### What the task requires
Restate each record word for word, from the first to the last.

Collected data:
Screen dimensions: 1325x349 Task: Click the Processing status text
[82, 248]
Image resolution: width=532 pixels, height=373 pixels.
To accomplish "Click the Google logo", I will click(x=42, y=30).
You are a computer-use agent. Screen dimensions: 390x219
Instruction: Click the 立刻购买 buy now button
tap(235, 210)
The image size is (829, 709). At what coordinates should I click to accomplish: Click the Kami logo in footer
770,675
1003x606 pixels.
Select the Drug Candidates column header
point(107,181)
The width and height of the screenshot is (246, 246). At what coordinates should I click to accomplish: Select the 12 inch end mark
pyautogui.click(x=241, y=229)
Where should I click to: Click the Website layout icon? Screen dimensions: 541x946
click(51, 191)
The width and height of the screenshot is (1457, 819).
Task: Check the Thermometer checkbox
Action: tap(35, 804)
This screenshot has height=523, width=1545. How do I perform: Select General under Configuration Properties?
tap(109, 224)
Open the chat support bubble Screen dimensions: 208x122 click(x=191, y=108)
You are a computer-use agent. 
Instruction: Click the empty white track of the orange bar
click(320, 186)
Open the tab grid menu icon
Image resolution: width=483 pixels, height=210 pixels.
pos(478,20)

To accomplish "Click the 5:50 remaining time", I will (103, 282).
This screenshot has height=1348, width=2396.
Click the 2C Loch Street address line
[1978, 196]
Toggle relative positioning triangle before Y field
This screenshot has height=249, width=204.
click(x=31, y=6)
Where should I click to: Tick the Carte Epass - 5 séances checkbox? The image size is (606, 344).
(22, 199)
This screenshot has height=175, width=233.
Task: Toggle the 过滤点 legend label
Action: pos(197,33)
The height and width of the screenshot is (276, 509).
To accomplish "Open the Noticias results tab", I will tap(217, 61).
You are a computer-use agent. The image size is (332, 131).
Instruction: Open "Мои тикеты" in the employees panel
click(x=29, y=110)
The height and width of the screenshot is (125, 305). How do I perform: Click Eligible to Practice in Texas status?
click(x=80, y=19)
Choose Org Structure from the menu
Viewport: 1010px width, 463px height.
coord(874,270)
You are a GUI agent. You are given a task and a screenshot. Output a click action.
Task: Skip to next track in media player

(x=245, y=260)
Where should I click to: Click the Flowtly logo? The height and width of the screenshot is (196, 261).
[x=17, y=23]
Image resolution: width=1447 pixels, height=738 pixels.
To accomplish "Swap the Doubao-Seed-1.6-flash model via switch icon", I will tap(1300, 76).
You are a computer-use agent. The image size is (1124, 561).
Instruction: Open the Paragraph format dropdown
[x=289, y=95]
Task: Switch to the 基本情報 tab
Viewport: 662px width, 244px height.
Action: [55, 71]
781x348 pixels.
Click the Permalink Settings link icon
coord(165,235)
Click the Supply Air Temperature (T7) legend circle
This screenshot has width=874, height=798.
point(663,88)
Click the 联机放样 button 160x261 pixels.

### Answer section
Screen dimensions: 1325x349 Task: Click the Processing status text
[82, 248]
Image resolution: width=532 pixels, height=373 pixels.
To accomplish "Click the Google logo", I will click(x=42, y=30).
You are a computer-use agent. Screen dimensions: 390x219
Instruction: Click the 立刻购买 buy now button
tap(235, 210)
The image size is (829, 709). At what coordinates should I click to accomplish: Click the Kami logo in footer
770,675
1003x606 pixels.
Select the Drug Candidates column header
point(107,181)
The width and height of the screenshot is (246, 246). At what coordinates should I click to accomplish: Select the 12 inch end mark
pyautogui.click(x=241, y=229)
Where should I click to: Click the Website layout icon? Screen dimensions: 541x946
click(51, 191)
The width and height of the screenshot is (1457, 819).
Task: Check the Thermometer checkbox
Action: tap(35, 804)
This screenshot has height=523, width=1545. How do I perform: Select General under Configuration Properties?
tap(109, 224)
Open the chat support bubble Screen dimensions: 208x122 click(x=191, y=108)
You are a computer-use agent. 
Instruction: Click the empty white track of the orange bar
click(320, 186)
Open the tab grid menu icon
Image resolution: width=483 pixels, height=210 pixels.
pos(478,20)

To accomplish "Click the 5:50 remaining time", I will (103, 282).
This screenshot has height=1348, width=2396.
Click the 2C Loch Street address line
[1978, 196]
Toggle relative positioning triangle before Y field
This screenshot has height=249, width=204.
click(x=31, y=6)
Where should I click to: Tick the Carte Epass - 5 séances checkbox? The image size is (606, 344).
(22, 199)
This screenshot has height=175, width=233.
Task: Toggle the 过滤点 legend label
Action: pos(197,33)
The height and width of the screenshot is (276, 509).
To accomplish "Open the Noticias results tab", I will tap(217, 61).
You are a computer-use agent. The image size is (332, 131).
Instruction: Open "Мои тикеты" in the employees panel
click(x=29, y=110)
The height and width of the screenshot is (125, 305). How do I perform: Click Eligible to Practice in Texas status?
click(x=80, y=19)
Choose Org Structure from the menu
Viewport: 1010px width, 463px height.
coord(874,270)
You are a GUI agent. You are given a task and a screenshot. Output a click action.
Task: Skip to next track in media player

(x=245, y=260)
Where should I click to: Click the Flowtly logo? The height and width of the screenshot is (196, 261).
[x=17, y=23]
Image resolution: width=1447 pixels, height=738 pixels.
To accomplish "Swap the Doubao-Seed-1.6-flash model via switch icon", I will tap(1300, 76).
You are a computer-use agent. The image size is (1124, 561).
Instruction: Open the Paragraph format dropdown
[x=289, y=95]
Task: Switch to the 基本情報 tab
Viewport: 662px width, 244px height.
Action: [55, 71]
781x348 pixels.
Click the Permalink Settings link icon
coord(165,235)
Click the Supply Air Temperature (T7) legend circle
This screenshot has width=874, height=798.
point(663,88)
Click the 联机放样 button 160x261 pixels.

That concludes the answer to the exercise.